Facebook researchers are transforming photography into entirely new consumer experiences—infusing still portraits with emotion and movement, and bringing 3D photography to the casual photographer. The Facebook team will present its latest research and also place the work into a broader context of the evolution of computer graphics and photography in the keynote address at SIGGRAPH Asia 2017 in Bangkok.
Michael Cohen, Facebook’s Director of the Computational Photography Group has been selected to deliver the SIGGRAPH Asia keynote.
In the keynote address, Michael Cohen, Facebook’s Director of the Computational Photography Group, will trace his work from the beginning of computer graphics to the incorporation of computer vision until now, as the two technologies blend seamlessly into new consumer level experiences. The talk will focus on how the lines are now blurred between simple photographs and enhanced experiences that capture the moment in more creative ways. This is also exemplified in the two papers Facebook researchers are presenting at the conference.
Facebook researchers Michael F. Cohen and Johannes Kopf, and Hadar Averbuch-Elor and Daniel Cohen-Or from Tel-Aviv University present their paper Bringing Portraits to Life, inspired by Harry Potter movies where images on the wall or the newspapers could spring to life and even react to the viewer.
Given a single image (top row), our method automatically generates photo-realistic videos that express various emotions. We use driving videos of a different subject and mimic the expressiveness of the subject in the driving video. Representative frames from the videos are displayed above. ©Unsplash photographers Lauren Ferstl, Brooke Cagle, Guillaume Bolduc, Ilya Yakover, Drew Graham and Ryan Holloway.
The research presents a technique to automatically animate a still portrait so the subject in the photo comes to life and expresses various emotions. Using a driving video (of a different subject) they transfer the expressiveness of the subject in the driving video to the target portrait. In contrast to previous work that requires an input video of the target face to reenact a facial performance, the new technique uses only a single target image.
The target image is animated through 2D warps that imitate the facial transformations in the driving video. As warps alone do not carry the full expressiveness of the face, they add fine-scale dynamic details that are commonly associated with facial expressions such as creases and wrinkles. They also hallucinate regions that are hidden in the input target face, most notably in the inner mouth.
The primary application is in creating reactive profiles, where people in still images can automatically interact with their viewers and express emotions. If you send a reactive portrait to someone or include it as part of a comment to someone else’s post, your portrait reflects your emotions, rather than just your static profile picture.
Fig. 9. We generated reactive profiles in the context of a mocked up Facebook page. Video presents a complete demonstration.

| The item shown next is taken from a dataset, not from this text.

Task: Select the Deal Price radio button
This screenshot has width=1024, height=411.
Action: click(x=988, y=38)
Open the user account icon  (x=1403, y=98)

In the future, the team will consider combining their technique with 3D methods. For example, if the face departs from a frontal facing pose, they can map the face over a template 3D face and use the rotated 3D model to allow a wider motion of the facial region. They expect other fun applications to emerge from this work. For example, one can imagine coupling this work with an AI to create an interactive avatar starting from a single photograph that could come more to life by reacting with various facial expressions.
Also being presented at SIGGRAPH Asia is the paper Casual 3D Photography by Peter Hedman, University College London and Facebook’s Suhib Alsisan, Richard Szeliski and Johannes Kopf which introduces technology to make 3D photography accessible to the masses.

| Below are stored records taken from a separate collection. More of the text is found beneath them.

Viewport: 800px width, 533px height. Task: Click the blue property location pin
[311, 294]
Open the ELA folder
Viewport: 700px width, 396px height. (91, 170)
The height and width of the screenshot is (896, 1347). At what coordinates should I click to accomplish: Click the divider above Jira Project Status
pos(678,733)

Imagine if you could capture any place and digitally preserve it in a way that allows you or your friends to virtually immerse themselves in the scene and re-experience the sensation of being there. Now imagine this was nearly as easy as taking a picture today, using a phone or camera you already own. You could capture and share spaces you visit with your friends, so they feel more connected to you, or preserve your personally treasured places forever as digital memories.
In this paper, the team presents technology that enables casual 3D photography, moving us closer towards fulfilling this vision. A person captures a scene by moving a hand-held camera sideways at about a half arm’s length, while taking a series of still images, possibly with the help of a dedicated capture app. The capture is unstructured, i.e., the motion does not have to be precisely executed, and takes just seconds to a few minutes, depending on the desired amount of coverage. Given this input, the algorithm automatically reconstructs a 3D photo, i.e., a textured, panoramic, multi-layered geometric mesh representation.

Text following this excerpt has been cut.